_Petikan Teks_
____

Rabu, 12 Februari 2025

Di Kampung Bersemayam Sejuta Cerita, Seribu Kenangan


PRIBAHASA lama mengatakan hujan emas di negeri orang, lebih baik hujan batu di negeri sendiri. Pribahasa ini seolah olah ingin mengatakan, bahwa kampung halaman dimana seseorang dilahirkan, dibesarkan akan tetap selalu bersama dalam kalbu, walaupun sudah merasa hidup matang di kota. Suasana perasaan kala di kampung menyatu dengan semesta, menyentuh relung hati kala berpijak di tempat-tempat tertentu yang dulu pernah menyimpan kisah.

Setiap kali kembali ke kampung. Saya berkesempatan menyambangi tempat-tempat yang dulu di masa kecil berkisar tentang geliat tawa, tangisan, teriakan memekkan semesta. Tempat itu mengingat kembali ketika hari dilalui bersama anak-anak kampung yang seangkatan kalah itu,  bermain gasing,bermain bola, berpetualangan ke hutan membawah katepel untuk  mencari burung, menyelam di sungai, menangkap udang dan kepiting di sela-sela bebatuan, dan bahkan sering didatangi oleh ibu dengan kayu di tangan kala terlalu lama menghabiskan waktu bermain

Masa-masa itu telah kembali menyeruak ke permukaan memori.  Seolah Menyaksikan kampung yang sudah bersolek dengan berbagai macam lampu hias, bunyi bunyian  seolah olah sedang menepikan kesunyian  malam,  sedangkan yang dulunya warga hanya mengandalkan lampu pelita, dan lampu gas bagi warga yang mampu, bunyi bunyian hanya mengandalkan radio dan tape,  rumah warga yang yg notabenenya daun gewang itu menjadi tempat bersemayam warga kampung. namun kini mulai tergantikan dengan rumah berbahan semen dan seng yang terlihat praktis, dan saya berpresepsi bahwa mungkinkah kesunyian itu telah selesai.

____

_Data yang Diberikan_
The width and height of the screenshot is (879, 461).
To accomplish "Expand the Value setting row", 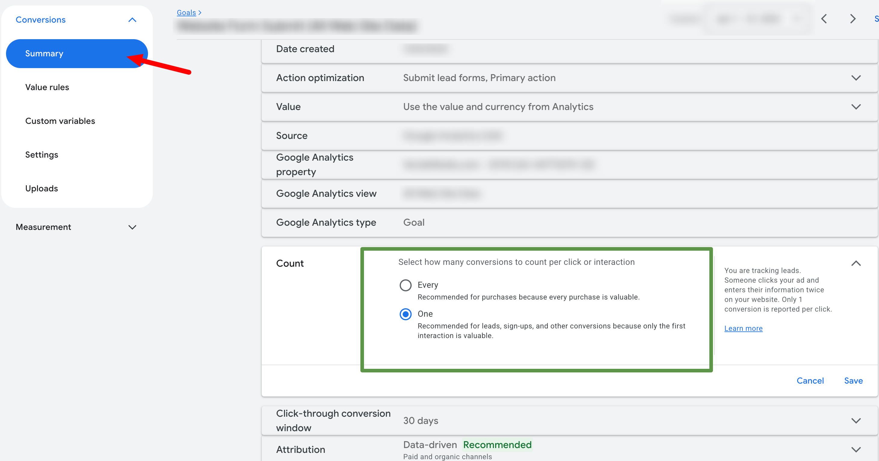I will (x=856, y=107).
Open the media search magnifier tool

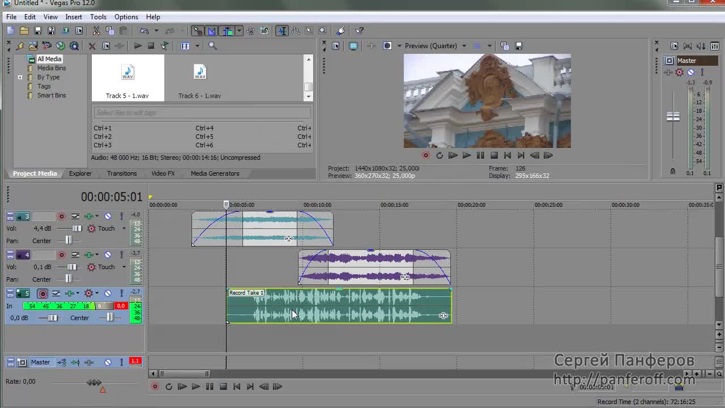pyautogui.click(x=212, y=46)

____

_Rumusan Soal_
Sambunglah petikan tentang kenangan masa kecil di kampung halaman, dimulai tepat setelah kalimat terakhirnya. Data di atas tidak diperlukan untuk latihan ini.

_Hasil Latihan_
Semua perlahan berubah. Saya hanya bisa mengingat kembali masa-masa, dimana kampung masih cukup asri, air  yang jernih, jalan kampung yang sepi kendaraan, anak-anak yang main berkelompok dengan saling mengejar dan bersembunyi di balik pohon pisang.

Ketika malam meninggi, para pemuda mulai berkumpul di tempat tongkrongan mereka  sambil mendengar radio yg jaman itu satu satu nya alat penghibur  bagi  kaum muda, dan mengisap rokok kretek ditemani kopi hitam. Suara jangkring, nyanyian burung dari arah gunung ikut menemani malam warga kampung. Di tongkrongan kisah itu di wartakan, beberapa yang lain sesekali tertawa ketika cerita itu bernada humoris. Di tangan hanya rokok, dan tak ada handphone, apa lagi kunci motor. Seperti yang ada di era modernisasi ini.

ladang merupakan kantor bagi sebagian besar warga kampung. Dan Sangat sedikit yang berprofesi lain. Di musim tanam, ketika terang tanah dan mentari pagi mulai menyapa semesta, ufuk pagi masih sangat sejuk, sesekali terlihat kelelawar menepuk sayap dan meloncat  riang kembali ke habitatnya, seolah mereka mengisyaraktkan bahwa perut mereka telah terisi kenyang, burung berkicau nyaring menyambut hari baru yang penuh harmonis.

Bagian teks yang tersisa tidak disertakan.